Task details
The answer must be every line of the data that holds the word "will".

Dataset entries
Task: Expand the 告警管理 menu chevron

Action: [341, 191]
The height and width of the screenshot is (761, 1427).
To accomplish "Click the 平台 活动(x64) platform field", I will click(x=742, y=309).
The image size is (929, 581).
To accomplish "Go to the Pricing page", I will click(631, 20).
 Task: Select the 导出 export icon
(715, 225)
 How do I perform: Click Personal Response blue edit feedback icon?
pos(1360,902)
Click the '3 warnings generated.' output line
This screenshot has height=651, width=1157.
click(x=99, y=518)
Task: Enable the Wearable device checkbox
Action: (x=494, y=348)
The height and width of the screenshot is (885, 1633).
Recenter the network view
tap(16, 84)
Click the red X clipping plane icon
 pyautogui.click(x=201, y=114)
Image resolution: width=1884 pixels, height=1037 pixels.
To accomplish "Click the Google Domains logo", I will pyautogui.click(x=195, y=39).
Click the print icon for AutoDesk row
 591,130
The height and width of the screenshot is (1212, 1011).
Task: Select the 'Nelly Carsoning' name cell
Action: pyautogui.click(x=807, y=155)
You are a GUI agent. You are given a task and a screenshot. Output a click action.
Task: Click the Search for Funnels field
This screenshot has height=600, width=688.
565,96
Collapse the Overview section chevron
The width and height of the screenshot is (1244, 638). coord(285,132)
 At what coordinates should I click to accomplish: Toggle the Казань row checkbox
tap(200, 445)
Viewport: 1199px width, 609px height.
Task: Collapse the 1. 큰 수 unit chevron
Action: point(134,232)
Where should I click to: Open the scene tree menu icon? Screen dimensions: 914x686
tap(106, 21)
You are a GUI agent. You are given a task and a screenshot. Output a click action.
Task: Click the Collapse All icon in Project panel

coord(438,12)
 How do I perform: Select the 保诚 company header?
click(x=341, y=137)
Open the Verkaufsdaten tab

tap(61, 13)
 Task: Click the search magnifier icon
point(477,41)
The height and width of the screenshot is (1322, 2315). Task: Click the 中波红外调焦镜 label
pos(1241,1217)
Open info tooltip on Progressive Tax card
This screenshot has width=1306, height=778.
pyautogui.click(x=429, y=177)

The answer
To accomplish "Click the 平台 活动(x64) platform field", I will click(x=742, y=309).
To accomplish "Go to the Pricing page", I will click(631, 20).
To accomplish "Click the Google Domains logo", I will pyautogui.click(x=195, y=39).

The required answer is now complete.